2. Interference by landlord or third person: If L himself, or someone claiming under L, interferes with T's use of the premises, this will be a breach of the covenant of quiet enjoyment. [202]

a. Conduct by other tenants: If the conduct of other tenants makes the premises uninhabitable for T, the traditional view is that L is not responsible (unless the other tenants use their portion for immoral or lewd purposes, or conduct their acts in the common areas). But the modern trend is to impute the acts of other tenants to L where these acts are in violation of the other leases, and L could have prevented the conduct by eviction or otherwise. (Example: Suppose that other tenants make a great deal of noise in violation of their leases, so that L could evict them, but does not. The modern trend, but not the traditional rule, is that T may terminate the lease.)

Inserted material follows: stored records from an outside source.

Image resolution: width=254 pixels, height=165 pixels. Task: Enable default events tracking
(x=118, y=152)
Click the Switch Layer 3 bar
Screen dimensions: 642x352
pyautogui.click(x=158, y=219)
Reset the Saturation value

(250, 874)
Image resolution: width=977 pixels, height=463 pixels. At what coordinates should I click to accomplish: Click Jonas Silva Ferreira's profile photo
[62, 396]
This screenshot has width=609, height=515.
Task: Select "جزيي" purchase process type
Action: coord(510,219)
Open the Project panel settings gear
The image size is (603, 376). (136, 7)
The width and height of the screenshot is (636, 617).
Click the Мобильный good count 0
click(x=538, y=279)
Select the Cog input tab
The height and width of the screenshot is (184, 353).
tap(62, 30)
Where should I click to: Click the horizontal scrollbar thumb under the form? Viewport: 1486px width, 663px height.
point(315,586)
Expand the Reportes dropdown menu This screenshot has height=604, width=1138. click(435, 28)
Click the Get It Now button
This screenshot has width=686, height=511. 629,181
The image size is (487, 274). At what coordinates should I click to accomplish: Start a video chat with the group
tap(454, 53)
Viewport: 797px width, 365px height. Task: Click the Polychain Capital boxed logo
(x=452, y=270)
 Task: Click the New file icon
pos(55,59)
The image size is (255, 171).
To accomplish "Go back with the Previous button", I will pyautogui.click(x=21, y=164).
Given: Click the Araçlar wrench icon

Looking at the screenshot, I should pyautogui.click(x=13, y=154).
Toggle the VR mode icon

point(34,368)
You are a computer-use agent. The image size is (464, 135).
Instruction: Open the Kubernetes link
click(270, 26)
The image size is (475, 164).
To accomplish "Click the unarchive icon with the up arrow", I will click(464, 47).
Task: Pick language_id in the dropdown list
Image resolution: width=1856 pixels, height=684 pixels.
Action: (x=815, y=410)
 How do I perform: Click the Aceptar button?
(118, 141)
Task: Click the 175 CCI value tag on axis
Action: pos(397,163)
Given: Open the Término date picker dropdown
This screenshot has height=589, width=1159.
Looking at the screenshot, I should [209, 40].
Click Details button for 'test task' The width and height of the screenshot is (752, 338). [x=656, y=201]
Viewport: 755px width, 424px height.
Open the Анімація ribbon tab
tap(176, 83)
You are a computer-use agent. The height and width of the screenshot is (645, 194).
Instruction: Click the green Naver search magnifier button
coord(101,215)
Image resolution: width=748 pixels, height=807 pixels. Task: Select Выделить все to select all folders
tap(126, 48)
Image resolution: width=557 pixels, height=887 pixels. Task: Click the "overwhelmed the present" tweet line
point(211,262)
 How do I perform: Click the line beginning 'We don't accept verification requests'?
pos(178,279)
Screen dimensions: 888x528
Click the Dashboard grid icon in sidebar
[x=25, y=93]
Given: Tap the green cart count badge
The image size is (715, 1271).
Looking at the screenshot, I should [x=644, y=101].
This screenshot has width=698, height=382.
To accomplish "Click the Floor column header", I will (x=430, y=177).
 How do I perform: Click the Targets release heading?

b. Constructive eviction: If T's claim is merely that his use or enjoyment of the property has been substantially impaired (e.g., excessive noise, terrible odors) the eviction is "constructive". When T is constructively evicted, even if this is L's fault, T is not entitled to terminate or stop paying rent unless he abandons the premises. (Example: Other tenants make so much noise that T's use is severely impaired. If T remains in the premises, he may not reduce the rent payments to L; he must leave and terminate the lease, or else pay the full lease amount.) [203]

C. Condemnation: If the government uses its right of eminent domain to condemn all or part of the leased premises, T may have a remedy. [204]

1. Total taking: If the entire premises are taken, the lease terminates, and T does not have to pay the rent.

2. Partial: But if only a portion of the premises is taken (even a major part), at common law the lease is not terminated. Also, T must continue paying the full rent (though he gets an appropriate portion of any condemnation award which L collects from the government). However, the modern trend is to let T terminate if the condemnation "significantly interferes" with his use, and to give him a reduction in rent even for a small interference.

D. Illegality: If T intends to use the property for illegal purposes, and L knows this fact, the court will probably treat the lease as unenforceable, especially if the illegality would be a serious one (e.g., crack distribution). [205 - 206]

1. Variance or permit: If the use intended by T requires a variance or permit, and T is unable to get the variance or permit after the lease is signed, most courts hold that the lease remains valid.

III. CONDITION OF THE PREMISES

A. Common-law view: At common law, T takes the premises as is. L is not deemed to have made any implied warranty that the premises are fit or habitable. Nor does L have any duty to repair defects arising during the course of the lease (unless the parties explicitly provide that he does). [208]

1. Independence of covenants: Also, the common law applies the doctrine of "independence of covenants" in leases. Thus even if L does expressly promise to repair (or warrants that the premises are habitable), if he breaches this promise T must still pay rent. T may sue for damages, but he is stuck in the uninhabitable living conditions. [209]

2. Constructive eviction: However, even at common law, T can raise the defense of "constructive eviction" - he can terminate the lease if he can show that the premises are virtually uninhabitable. But he can only assert constructive eviction if he first leaves the premises, something which a poor tenant in uninhabitable residential space can rarely afford to do. [209]

B. Modern implied warranty of habitability: But today, the vast majority of states (either by statute or case law) impose some kind of implied warranty of habitability. That is, if L leases residential premises toT, he impliedly warrants that the premises are in at least good enough condition to be lived in. If L breaches this warranty, T may (among other remedies) withhold rent, and use the withheld rent to make the repairs himself. [210]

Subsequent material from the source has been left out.